Source.
<<<<

This pavlova recipe is the one we usually use for special family occasions.

When we all get together, my mother and my aunt Carmela, who are great cooks, always bring this berry pavlova for dessert.

This classic pavlova recipe is very easy to make as you only have to follow a few simple steps. In the end, you just need to combine meringue, cream and berries. Plus, you can add other fresh fruit suited to your taste.

Making the nests can be the hardest part; however, I have made a video so you can follow along with me making the meringue nests. In the end, and with practice, you will find them very easy to make!

What Is The Origin of Pavlova ?

It is a dessert that was made in honor of the Russian ballerina Anna Pávlova on her trips to Australia and New Zealand.

This pavlova is a delicious and elegant gluten-free dessert perfect for any special celebration or dinner party.

I recommend serving this delicacy right after making it, so that it keeps its consistency. Besides berries, you can top with other fresh fruits, for instance, strawberries or mango.

Now that Christmas is approaching, this dessert is ideal to surprise your family and friends.

How to Make Pavlova

Meringue Nests

1. Preheat the oven to 248°F ( 120°C ).

2. Separate 5 egg whites from 5 egg yolks. Preferably eggs are at room temperature.

3. In a bowl, beat the egg whites until stiff with an electric handheld / stand mixer on medium speed. When you hit soft peaks form, add in 300 grams of icing sugar little by little. You’ll know you´ve hit stiff peak stage when you have glossy peaks.

4. Add in 3 teaspoons of cornstarch through a strainer. Keep whipping with the stand / hand mixer on medium speed. Then, add in the vinegar and keep whipping.

5. Once the meringue is ready, it is time to create 6/8 mini pavlovas nests or a 8 inch diameter cake nest.

Pavlova Cake or Mini Pavlovas ?

Lately I’ve been making mini pavlovas instead of creating the classic pavlova cake.

Mini pavlovas give each one of your guests the experience of opening the meringue, feeling how it crunches and tasting the cream and berries as they wish.

As shown in the video below, you create a mini pavlova by placing a drop of meringue on the parchment paper. Then, with the concave side of a soup spoon, you begin to shape the nest, ending up making a hollow in the center.

The only difference between the cake and the mini pavlovas is the size of the meringue nest. For the rest, this pavlova recipe is the same for both options.

To make pavlova cake, all the meringue is used for one nest, while to make mini pavlovas, a smaller amount of meringue is used for each nest.

With the concave part of a soup spoon, make the sides of meringue nest a little higher than the middle, creating a volcano shape which center will be filled with whipped cream and berries.

Note that, when making meringue nests, its size will not be final, as the pavlova will rise in the oven. Once baked, the meringue texture is crisp on the outside and marshmallow-soft on the inside.

In my view, diners will experience the magic of this sweet treat more intensely if each one of them has their own pavlova.

>>>>

Objective.
Which ingredients are named in the numbered meringue steps of the pavlova recipe? The entries that come next are separate material and have no connection to the pavlova recipe.

Raw records.
<<<<

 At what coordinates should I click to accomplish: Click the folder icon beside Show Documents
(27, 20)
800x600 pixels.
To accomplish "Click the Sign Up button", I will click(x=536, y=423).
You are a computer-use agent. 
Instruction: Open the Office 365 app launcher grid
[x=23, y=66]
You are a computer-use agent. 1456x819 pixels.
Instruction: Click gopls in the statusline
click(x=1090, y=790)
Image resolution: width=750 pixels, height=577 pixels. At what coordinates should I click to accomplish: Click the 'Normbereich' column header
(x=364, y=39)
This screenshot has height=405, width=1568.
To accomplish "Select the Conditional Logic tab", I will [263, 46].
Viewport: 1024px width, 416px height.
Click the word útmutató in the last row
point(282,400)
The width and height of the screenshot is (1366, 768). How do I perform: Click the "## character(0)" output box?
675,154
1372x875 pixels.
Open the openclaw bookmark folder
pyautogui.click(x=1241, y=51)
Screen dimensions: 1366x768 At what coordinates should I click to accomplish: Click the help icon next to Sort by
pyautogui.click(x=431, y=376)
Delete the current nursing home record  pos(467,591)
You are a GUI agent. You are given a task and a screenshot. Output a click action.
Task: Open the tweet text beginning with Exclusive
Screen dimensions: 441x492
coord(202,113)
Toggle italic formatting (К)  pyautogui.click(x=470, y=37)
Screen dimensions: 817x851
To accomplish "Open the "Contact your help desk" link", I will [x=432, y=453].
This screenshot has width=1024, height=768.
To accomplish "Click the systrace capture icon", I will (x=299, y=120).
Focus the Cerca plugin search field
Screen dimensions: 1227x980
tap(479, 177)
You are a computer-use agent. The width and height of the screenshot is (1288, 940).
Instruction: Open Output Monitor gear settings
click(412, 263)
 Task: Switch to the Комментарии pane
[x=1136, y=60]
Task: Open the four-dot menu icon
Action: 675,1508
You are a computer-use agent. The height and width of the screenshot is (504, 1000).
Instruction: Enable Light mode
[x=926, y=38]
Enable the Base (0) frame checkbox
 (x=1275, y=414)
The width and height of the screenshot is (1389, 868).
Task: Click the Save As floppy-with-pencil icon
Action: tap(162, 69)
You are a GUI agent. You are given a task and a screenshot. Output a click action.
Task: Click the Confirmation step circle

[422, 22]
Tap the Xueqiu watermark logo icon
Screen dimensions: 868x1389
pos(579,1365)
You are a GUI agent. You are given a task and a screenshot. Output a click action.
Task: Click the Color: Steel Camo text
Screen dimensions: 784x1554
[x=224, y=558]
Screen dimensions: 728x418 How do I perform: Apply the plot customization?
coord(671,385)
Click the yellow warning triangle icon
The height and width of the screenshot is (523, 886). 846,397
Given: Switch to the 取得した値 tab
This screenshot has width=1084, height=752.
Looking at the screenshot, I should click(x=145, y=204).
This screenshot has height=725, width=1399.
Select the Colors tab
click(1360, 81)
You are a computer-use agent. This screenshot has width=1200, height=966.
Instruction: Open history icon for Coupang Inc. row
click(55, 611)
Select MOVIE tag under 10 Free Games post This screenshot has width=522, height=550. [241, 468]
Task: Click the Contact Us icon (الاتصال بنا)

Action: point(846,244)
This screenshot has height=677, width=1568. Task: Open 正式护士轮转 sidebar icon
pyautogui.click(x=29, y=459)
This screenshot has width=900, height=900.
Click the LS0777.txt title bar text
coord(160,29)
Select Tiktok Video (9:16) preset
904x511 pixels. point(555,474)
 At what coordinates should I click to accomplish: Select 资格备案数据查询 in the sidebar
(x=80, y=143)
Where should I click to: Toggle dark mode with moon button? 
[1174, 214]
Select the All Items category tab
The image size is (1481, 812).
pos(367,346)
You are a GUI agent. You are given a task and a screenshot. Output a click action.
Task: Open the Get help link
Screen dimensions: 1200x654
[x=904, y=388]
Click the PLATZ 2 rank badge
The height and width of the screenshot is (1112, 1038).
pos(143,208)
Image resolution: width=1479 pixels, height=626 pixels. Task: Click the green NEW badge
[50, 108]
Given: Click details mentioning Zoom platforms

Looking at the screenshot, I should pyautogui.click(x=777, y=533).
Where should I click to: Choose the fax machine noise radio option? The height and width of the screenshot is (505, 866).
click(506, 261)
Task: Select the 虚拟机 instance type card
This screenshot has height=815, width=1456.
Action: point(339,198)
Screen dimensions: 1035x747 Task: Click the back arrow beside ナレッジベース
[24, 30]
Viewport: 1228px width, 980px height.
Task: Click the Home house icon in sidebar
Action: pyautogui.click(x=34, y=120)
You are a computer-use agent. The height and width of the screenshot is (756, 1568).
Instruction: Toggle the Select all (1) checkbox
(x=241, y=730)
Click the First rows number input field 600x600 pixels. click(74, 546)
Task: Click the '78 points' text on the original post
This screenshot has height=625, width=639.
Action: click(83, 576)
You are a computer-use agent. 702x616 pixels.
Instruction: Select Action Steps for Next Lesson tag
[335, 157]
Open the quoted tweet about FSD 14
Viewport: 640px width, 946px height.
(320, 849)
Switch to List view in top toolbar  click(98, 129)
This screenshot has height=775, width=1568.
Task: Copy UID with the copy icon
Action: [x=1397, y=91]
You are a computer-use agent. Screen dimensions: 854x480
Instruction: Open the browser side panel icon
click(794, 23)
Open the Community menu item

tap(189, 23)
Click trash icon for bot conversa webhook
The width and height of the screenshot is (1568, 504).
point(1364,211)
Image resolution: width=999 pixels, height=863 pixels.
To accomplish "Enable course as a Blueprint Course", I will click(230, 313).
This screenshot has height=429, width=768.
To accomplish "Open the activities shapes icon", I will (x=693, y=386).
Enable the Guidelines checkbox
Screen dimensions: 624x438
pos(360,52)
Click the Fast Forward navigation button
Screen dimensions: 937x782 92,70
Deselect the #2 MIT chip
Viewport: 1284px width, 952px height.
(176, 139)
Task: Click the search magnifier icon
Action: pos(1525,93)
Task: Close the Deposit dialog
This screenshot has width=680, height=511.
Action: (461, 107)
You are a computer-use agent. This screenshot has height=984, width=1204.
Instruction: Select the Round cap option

>>>>

The solution.
- Egg whites (from 5 eggs)
- Icing sugar (300 grams)
- Cornstarch (3 teaspoons)
- Vinegar